Eine andere Arbeit, Aeropuerto (Yamal) erweckte ganz ähnliche Sehnsüchte, doch sehen wir hier etwas völlig anderes. Der Bildgrund ist eine statische, graue Rollbahn. Wie eine Kulisse beleuchtet eine einzige Lichtquelle die delikate Bildkomposition der Szenerie. Schon verwischt sich der Hintergrund, der Blick fliegt dem Horizont entgegen, reist gedanklich über Grenzen hinweg in ferne Länder, in eine vergessene Heimat. Doch müssen es nicht immer Ort des Transits sein, durch die uns Celso Martínez Naves seine gedankliche Freiheit spüren lässt. Räume, wie die Innenansicht des Freiburger Münster (z. B. Münster 3) wandeln sich von der oft gesehenen Ansicht zur geistigen Erhabenheit, zu einem Ort, der für das Kontemplative des Glaubens steht. Wie schafft der Künstler das? Schauen Sie genau hin, meine Damen und Herren. Es ist die Begrenzung auf das Wesentliche.

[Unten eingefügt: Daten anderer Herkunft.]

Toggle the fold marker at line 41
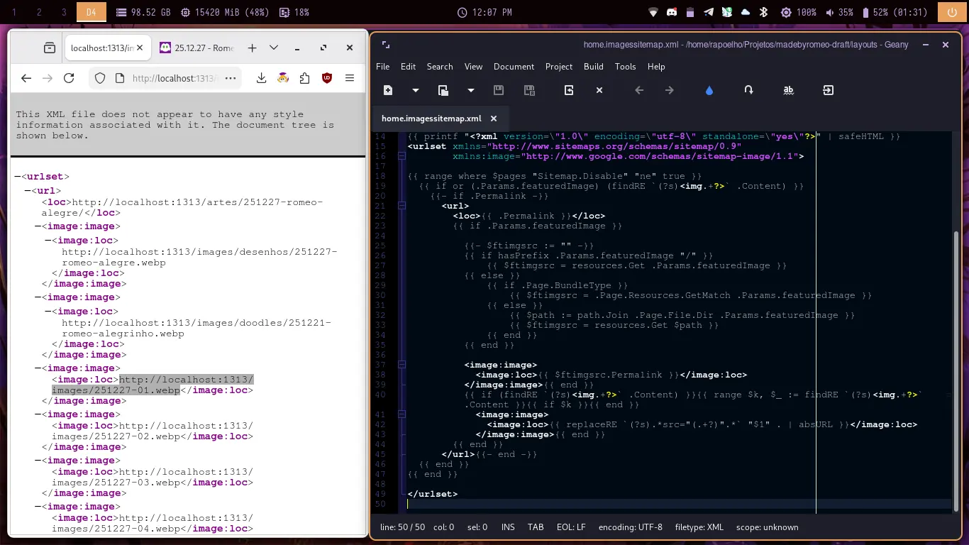The width and height of the screenshot is (969, 545). pos(402,414)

Celso Martínez Naves verzichtet in seinen Arbeiten, die den Innenraum des Münsters zeigen, auf die Sitzbänke und schafft durch dieses Weglassen einen feinen, aber klar formulierten Subtext: ein Kirchenraum ist ein Ort der lebendigen, bewegenden Zusammenkunft, erhellt durch das Licht.
Meine Damen und Herren, ich möchte Sie einladen, den wunderbaren, so vielschichtigen Arbeiten von Celso Martínez Naves mit offenen Augen und Herzen gegenüberzutreten, in sich hineinzuhören und vielleicht mit dem einen oder anderen darüber ins Gespräch zu kommen.